The "Body" ad was not used on Knowledge Network, only Discovery Kids (Canada) and BBC Kids, this was the very first PSA that was released a year after.
- Health Rock (2004): A lively 60 second animation featuring someone's T-shirt with a blue creature on it which turns animated. It has an entertaining commercial jingle that explains the importance of balancing food and activity and encourages kids to "eat smart and move more." Created by J. Walter Thompson.
- Head (2006): A boy (Lamar Johnson) removes his head and it bounces over to the fridge. He goes over, picks up his head, opens the fridge, and grabs a plastic container with his mouth. It ends with a text message saying "Choose a variety of foods". Created by Round Table Advertising.

◆ **Information shown**
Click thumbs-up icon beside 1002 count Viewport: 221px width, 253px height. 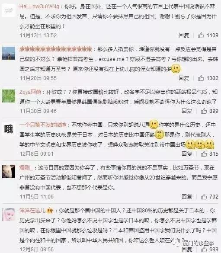201,78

◆ **Required tasks**
1) Answer these questions about the children's health ad passage, one line each, marked (a), (b), (c).
(a) Which two channels used the "Body" ad?
(b) Who created "Health Rock"?
(c) What text message ends the "Head" ad?
2) Resume the children's health ad passage after its last sentence.

◆ **Responses to the tasks**
1)
(a) Discovery Kids (Canada) and BBC Kids
(b) J. Walter Thompson
(c) "Choose a variety of foods"

2)
- Body (2006): The same boy takes his head off and sets it on his desktop, and his body dances to hip-hop music. It ends with a text message saying "Move your body at least 30 extra minutes each day". Created by Round Table Advertising.
- Media Monkey (2010): A girl is first shown reading a magazine with pages torn out by a monkey in a sailor suit. The monkey unplugs the girl's computer after it shows a weight loss pop-up, and they fight over the TV. This PSA ends with the message "You don't need a Media Monkey to make healthy choices. Think for yourself", as the girl sees the monkey covering up a perfume advertisement. Created by Bensimon Byrne.